▶ **ABOUT THIS EXERCISE**:
Everything from the line containing "Click inside the Description text box" to the end of the records should be reproduced exactly, and nothing before it.

::::

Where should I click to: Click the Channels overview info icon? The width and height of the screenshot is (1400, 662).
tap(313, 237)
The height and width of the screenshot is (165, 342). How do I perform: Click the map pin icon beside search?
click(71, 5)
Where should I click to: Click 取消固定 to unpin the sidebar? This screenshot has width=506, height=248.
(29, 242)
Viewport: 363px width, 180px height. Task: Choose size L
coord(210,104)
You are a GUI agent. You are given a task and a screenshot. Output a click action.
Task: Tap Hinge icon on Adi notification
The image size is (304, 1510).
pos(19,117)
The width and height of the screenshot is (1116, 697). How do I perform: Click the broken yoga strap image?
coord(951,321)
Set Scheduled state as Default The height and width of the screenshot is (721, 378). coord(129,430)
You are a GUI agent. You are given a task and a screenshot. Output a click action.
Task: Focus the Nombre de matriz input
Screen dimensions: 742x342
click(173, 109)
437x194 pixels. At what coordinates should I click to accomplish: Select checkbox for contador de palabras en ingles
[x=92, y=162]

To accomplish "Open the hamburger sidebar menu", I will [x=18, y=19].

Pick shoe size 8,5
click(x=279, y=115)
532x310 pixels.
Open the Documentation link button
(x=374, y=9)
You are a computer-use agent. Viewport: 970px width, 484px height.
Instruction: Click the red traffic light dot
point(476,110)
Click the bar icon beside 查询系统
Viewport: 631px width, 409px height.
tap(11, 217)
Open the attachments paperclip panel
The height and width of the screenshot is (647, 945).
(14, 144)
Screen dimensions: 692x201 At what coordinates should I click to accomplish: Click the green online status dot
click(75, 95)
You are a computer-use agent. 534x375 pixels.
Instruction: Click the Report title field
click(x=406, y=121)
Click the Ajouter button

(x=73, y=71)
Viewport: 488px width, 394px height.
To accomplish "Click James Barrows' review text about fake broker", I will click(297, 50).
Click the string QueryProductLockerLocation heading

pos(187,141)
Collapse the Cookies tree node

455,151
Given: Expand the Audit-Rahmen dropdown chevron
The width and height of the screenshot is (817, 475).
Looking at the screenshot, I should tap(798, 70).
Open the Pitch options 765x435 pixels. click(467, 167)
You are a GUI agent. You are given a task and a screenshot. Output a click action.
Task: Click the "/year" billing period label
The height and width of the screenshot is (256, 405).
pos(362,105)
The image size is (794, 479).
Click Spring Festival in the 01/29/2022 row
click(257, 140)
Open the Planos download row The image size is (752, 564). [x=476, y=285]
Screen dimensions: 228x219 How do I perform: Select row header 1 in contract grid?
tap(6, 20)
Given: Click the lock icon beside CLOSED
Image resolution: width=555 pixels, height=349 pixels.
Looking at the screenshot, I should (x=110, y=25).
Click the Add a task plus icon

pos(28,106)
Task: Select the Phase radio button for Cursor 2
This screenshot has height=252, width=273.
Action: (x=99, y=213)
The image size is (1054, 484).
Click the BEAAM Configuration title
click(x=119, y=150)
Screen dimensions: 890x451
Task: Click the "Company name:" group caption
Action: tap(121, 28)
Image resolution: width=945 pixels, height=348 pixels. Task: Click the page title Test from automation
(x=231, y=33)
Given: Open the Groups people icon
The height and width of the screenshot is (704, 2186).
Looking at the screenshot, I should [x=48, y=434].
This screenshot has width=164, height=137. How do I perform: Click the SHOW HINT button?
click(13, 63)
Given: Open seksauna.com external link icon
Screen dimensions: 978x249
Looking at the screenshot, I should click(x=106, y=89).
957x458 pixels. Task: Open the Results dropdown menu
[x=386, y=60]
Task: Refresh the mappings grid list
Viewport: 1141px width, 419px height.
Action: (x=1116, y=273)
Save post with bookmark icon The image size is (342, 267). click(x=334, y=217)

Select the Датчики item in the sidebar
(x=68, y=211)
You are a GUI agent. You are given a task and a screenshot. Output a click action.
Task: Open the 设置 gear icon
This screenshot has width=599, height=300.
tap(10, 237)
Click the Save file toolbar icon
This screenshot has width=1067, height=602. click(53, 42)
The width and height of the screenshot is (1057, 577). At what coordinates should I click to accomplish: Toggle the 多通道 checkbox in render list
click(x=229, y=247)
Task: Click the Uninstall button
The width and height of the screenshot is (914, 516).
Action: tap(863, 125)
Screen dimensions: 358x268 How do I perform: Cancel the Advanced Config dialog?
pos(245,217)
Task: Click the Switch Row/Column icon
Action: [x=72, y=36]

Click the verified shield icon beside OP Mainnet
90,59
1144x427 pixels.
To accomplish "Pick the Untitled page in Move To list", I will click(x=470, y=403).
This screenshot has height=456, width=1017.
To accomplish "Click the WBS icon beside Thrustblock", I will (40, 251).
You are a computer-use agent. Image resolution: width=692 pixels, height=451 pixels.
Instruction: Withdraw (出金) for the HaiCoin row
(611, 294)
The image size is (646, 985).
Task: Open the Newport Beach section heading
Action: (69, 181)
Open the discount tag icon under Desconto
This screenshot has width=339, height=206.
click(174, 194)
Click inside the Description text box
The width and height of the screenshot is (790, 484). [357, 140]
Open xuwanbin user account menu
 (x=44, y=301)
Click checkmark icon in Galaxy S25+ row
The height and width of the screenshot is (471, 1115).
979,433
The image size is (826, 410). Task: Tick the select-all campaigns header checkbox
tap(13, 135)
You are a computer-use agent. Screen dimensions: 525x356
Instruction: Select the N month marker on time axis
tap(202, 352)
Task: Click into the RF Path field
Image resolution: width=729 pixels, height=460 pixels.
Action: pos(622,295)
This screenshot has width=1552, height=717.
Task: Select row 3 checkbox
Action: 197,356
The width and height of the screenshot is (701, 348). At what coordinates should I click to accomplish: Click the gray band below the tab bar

::::

▶ **THE ANSWER**:
Click inside the Description text box
The width and height of the screenshot is (790, 484). [357, 140]
Open xuwanbin user account menu
 (x=44, y=301)
Click checkmark icon in Galaxy S25+ row
The height and width of the screenshot is (471, 1115).
979,433
The image size is (826, 410). Task: Tick the select-all campaigns header checkbox
tap(13, 135)
You are a computer-use agent. Screen dimensions: 525x356
Instruction: Select the N month marker on time axis
tap(202, 352)
Task: Click into the RF Path field
Image resolution: width=729 pixels, height=460 pixels.
Action: pos(622,295)
This screenshot has width=1552, height=717.
Task: Select row 3 checkbox
Action: 197,356
The width and height of the screenshot is (701, 348). At what coordinates should I click to accomplish: Click the gray band below the tab bar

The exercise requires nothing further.